Ambos prosiguieron el descenso entre la multitud. Los soldados, los campesinos, tantos y tantos hombres que habían sobrevivido a aquel espantoso día, todos caminaban en ominoso silencio. Josuak no pudo evitar un fugaz pensamiento acerca de aquellos que no habían sido tan afortunados. Pasaron bajo uno de los arcos que cruzaban la avenida y se encontraron con varios monjes que se abrían paso en dirección contraria, ascendiendo hacia la muralla. Los dos mercenarios reconocieron al instante a Kaliena entre el pequeño grupo de religiosos. La mujer levantó una mano en señal de saludo. Al cruzarse con ellos se detuvo y les indicó a sus compañeros que continuaran caminando, que les alcanzaría en breve.

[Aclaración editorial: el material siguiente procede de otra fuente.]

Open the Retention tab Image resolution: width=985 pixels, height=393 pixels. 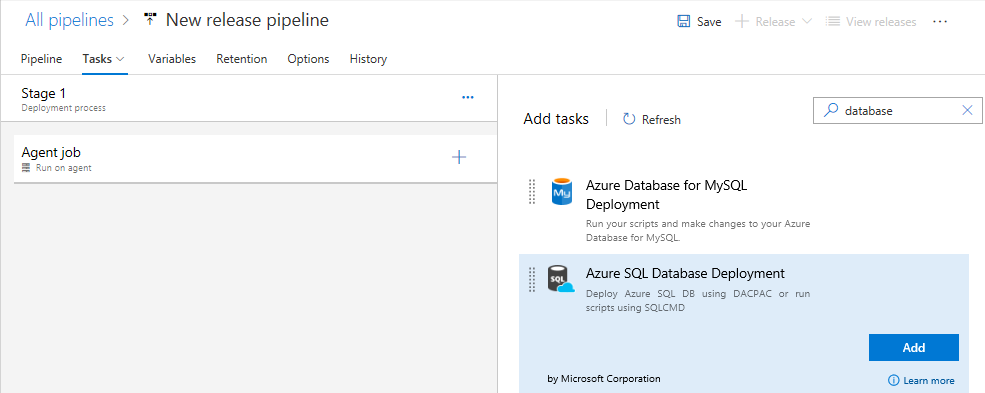242,59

- Gracias a Korth que estáis bien -les dijo, mirando impresionada el aspecto que los dos guerreros presentaban. Su atención se centró en Gorm, y en la infinidad de rastros de sangre reseca que cubrían su poderoso torso. Los soldados y los heridos transitaban por el lado de los tres, apenas reparando en ellos.
- Desde la muralla oeste hemos visto la lucha -siguió Kaliena, los ojos castaños velados por una bruma de tristeza-. Ha debido ser horrible. Parecía imposible que resistierais el ataque de las catapultas.
- Hemos tenido suerte -dijo Josuak-. Muchos otros que se han quedado en la muralla no pueden decir lo mismo.
- Hemos aguantado -dijo Gorm, para al momento exclamar-. ¡Y matado a muchos orkos!
Kaliena posó una mano sobre el ancho antebrazo del gigante azul.
- Me alegro -dijo, tratando de sonreír pero no logrando más que un leve gesto-. Al menos los orkos se lo pensarán mejor antes de lanzarse otra vez sobre la ciudad. Josuak estuvo a punto de decir algo, aunque en último instante guardó silencio y se volvió a un lado para ver pasar a una camilla con un hombre moribundo. Entonces sintió la mano de la mujer que se apoyaba en su hombro.
- No podrán vencernos -le dijo ella, mirándole directamente a los ojos-. Mientras haya guerreros como vosotros la ciudad no caerá ante esos diablos. El mercenario no respondió.
- Lamento lo que dije el otro día -añadió ella sin apartar sus bellos ojos de Josuak-. No tienes nada que demostrar, ya que tus acciones hablan por ti mejor que tus propias palabras. Kaliena mantuvo un instante más su mano sobre el hombro del mercenario, antes de apartarla con brusquedad-. Tengo que irme -se despidió, dándose la vuelta-. Hay muchos heridos por atender y no puedo perder más tiempo. -internándose entre los milicianos que caminaban en sentido contrario, la mujer desapareció en dirección a la muralla.

Josuak y Gorm reemprendieron también el lento descenso por la avenida. El aire era aún más frío al acercarse el anochecer y el cielo negro amenazaba con otra nevada sobre la sitiada ciudad. Josuak, sintiendo un escalofrío, echó en falta su gruesa capa de piel.